Friday, June 09, 2006

 

Taxes Can Be Fun Too


I've learned more about tax philosophy in the last two or three days that I really ever wanted to. Tax philosophy you say? Yes, actually. Tax philosophy. See the Progressive community has a very specific philosophy on how people should be taxed. Taxes should be (1) Fair, (2) should reward hard work, and (3) should be comprehensible. Don't worry, there are actually very few numbers and almost no technical talk in this post.

See here is the problem: Under the Bush Administration the tax code has expanded by more than 10,000 pages. Taxes are perhaps the most pervasive institution of our government. Nearly everyone pays them and without them the government would be absolutely non-functional. Why then is it that the most fundamental element of the US government also the most complicated?

But the complexity of the code isn't just annoying, it's also substantively detrimental. Here's an example. The Earned Income Tax Credit is, believe it or not, a morality-driven tax credit. It allows the government to waive or subsidize taxes for citizens who are having trouble making ends meet even before they have to pay taxes. Well that's very nice of the government, but the EITC is so complicated that 70 percent of people who file for it have to pay someone to figure out their taxes for them. As nice as the government is trying to be, they've made the code so complicated that the poor people they are trying to help have to shell out more money for someone to figure out their taxes. Oops.

Also, conservatives tax rich people's investment income at a significantly lower rate compared with low and middle income people's wages. Why? The effect this generates is that low and middle income families often pay double the percentage of their income that high income taxpayers pay. Does that make sense to you?

Finally, there are a ton of regressive taxes on the books.

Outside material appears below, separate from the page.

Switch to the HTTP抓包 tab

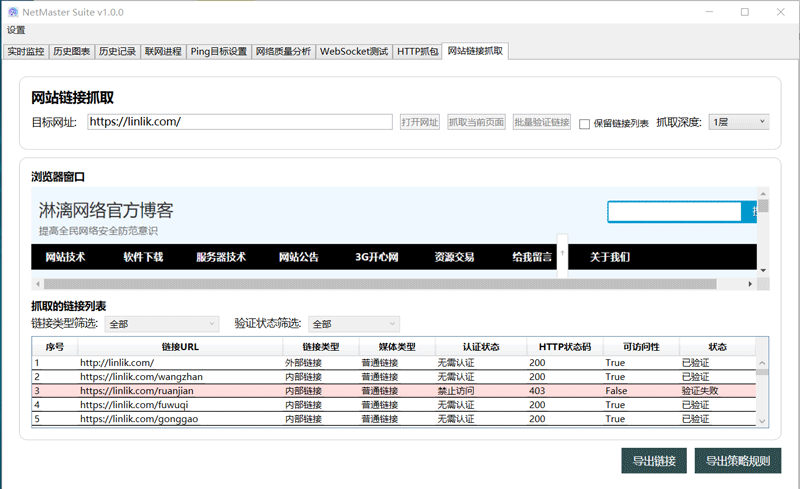pos(417,51)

The payroll tax is probably the most famous. Regressive taxes are taxes that take a larger percentage of poor people's income than they do of rich people's. Essentially these are punishments for being poor. I don't think anyone would argue that this is fair.

So the Progressive community's solution - appropriately enough - is a progressive tax. Just three tax brackets - 15%, 25% and 34.6% - and progressive with equality for all forms of income. It would actually bring in $500 million of new revenue over the next 10 years.

Fairness. Simplicity. Reform. Sounds good to me.